Two More Weeks
Newborn Meggie came into foster care because her mother tried to sell her. Meggie had seven illegal substances in her blood stream. When the attempted baby sale was stopped, the mother threatened to kill her and the hospital staff that intervened, “If I don’t get my payday, no one else can! I’ll kill her before you can have her. I’ll kill all of you!”
Meggie was the sixth child born to a crack addicted felon who didn’t have custody of her other children. Any sane person could see that the parental rights should be immediately terminated with no attempts made at reunification. Meggie bonded to our family, like any new baby would, and we were all set to adopt her. Then the judge on the case ordered her moved from our home when she was five and a half months old to be nearer the woman who tried to sell her so that they could be reunited, though the mother was in prison (again) at the time. Two weeks from now, this same judge will decide Baby J’s fate.
J’s case is horrific. I keep a lot of the details to myself, but those in the system who are privy to them wonder why they even tried to reunite him with a birth parent in the first place. Policy said they shouldn't. The problem is that in our county all the foster care cases are handled by the most biased judge any of us have ever seen. He is doing unheard of things when it comes to putting children back with dangerous parents.
As the court date approaches, we prepare the testimony, take pictures, line up evidence, prepare as much as is possible, but I wonder if it even matters. This judge could just order J. be given back to the people who hurt him and that will be that. J’s lawyer believes that such an order would be J’s death sentence.

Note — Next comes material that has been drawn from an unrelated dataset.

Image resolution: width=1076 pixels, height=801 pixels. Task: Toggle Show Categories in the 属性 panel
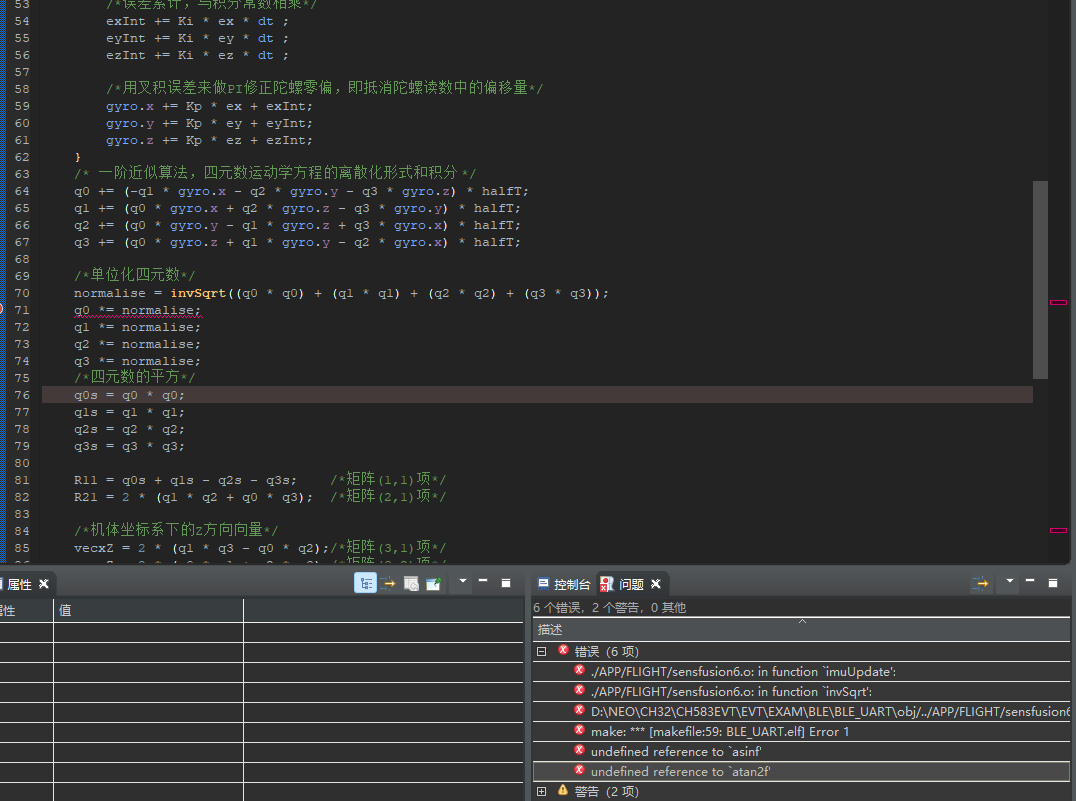(365, 583)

J. is my son. It doesn’t matter what the court says. It doesn’t matter what the birth certificate says. It doesn’t matter who carried him for nine months. It doesn’t matter if he looks like me. I’m the one who loves him. I’m the one who takes care of him. I’m the one who nursed him through his injuries, sought out specialists, and pursued treatments. I’m the one who has battled for him for nearly a year and a half. I’m the one he looks for when he enters a room. I’m the one he comes to when he is upset. I’m the one who sneaks into his room at night and prays over his sleeping form. And one word from this judge could destroy that.
This date two weeks away looms over me, eating away at my peace during the day, preventing sleep at night. I know the Bible verses about worry and anxiety. I say them. I read them. I pray them. I post them around the house. But, the stress is rising to a crescendo, building inside me as I mentally check each day off my calendar. Sixteen days left, fifteen, fourteen… It’s as if a cliff rises steeply before me that ends at that court hearing and then nothing. Blank. Empty.